*** Supplied records ***
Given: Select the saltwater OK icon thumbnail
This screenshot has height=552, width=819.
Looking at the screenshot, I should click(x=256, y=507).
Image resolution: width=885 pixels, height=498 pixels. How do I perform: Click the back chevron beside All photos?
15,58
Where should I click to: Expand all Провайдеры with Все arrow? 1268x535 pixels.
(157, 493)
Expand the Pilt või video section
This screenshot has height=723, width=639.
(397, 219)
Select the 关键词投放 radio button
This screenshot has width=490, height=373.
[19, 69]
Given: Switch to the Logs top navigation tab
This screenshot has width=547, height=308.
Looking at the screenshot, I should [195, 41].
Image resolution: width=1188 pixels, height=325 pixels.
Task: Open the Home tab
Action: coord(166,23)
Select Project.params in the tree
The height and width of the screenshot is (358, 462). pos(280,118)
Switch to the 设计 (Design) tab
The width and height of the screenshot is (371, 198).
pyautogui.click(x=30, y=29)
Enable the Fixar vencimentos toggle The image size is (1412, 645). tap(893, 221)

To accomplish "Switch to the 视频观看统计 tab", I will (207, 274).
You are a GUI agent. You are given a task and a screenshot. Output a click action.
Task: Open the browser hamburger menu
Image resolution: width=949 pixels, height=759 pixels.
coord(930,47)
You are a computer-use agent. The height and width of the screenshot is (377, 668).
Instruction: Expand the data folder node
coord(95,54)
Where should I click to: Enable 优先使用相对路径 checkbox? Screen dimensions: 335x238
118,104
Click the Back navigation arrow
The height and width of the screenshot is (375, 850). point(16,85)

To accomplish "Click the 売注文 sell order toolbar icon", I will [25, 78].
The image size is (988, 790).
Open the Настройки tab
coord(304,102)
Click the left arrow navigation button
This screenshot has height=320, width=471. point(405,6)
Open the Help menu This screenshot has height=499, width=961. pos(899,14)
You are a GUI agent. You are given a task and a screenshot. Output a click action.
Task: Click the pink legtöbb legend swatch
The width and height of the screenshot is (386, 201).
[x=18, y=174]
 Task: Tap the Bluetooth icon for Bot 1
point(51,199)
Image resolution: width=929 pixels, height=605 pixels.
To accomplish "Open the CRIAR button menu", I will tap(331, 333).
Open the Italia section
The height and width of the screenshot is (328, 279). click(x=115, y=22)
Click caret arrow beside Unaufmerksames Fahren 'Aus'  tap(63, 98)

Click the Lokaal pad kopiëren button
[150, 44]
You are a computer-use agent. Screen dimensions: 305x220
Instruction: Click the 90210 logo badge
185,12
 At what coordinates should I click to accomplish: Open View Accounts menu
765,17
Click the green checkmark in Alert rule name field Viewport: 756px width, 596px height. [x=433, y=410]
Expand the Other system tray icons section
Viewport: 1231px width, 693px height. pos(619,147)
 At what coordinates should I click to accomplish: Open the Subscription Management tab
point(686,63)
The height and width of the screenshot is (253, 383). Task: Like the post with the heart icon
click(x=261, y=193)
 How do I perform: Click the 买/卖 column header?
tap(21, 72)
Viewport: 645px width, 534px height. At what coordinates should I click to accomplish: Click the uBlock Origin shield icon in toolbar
*** End of Supplied records ***
Exercise aim: Considering only the material above, set down every line from the one with "Select Project.params in the tree" to the one with "Enable the Fixar", inclusive, exactly as written.

Exercise output:
Select Project.params in the tree
The height and width of the screenshot is (358, 462). pos(280,118)
Switch to the 设计 (Design) tab
The width and height of the screenshot is (371, 198).
pyautogui.click(x=30, y=29)
Enable the Fixar vencimentos toggle The image size is (1412, 645). tap(893, 221)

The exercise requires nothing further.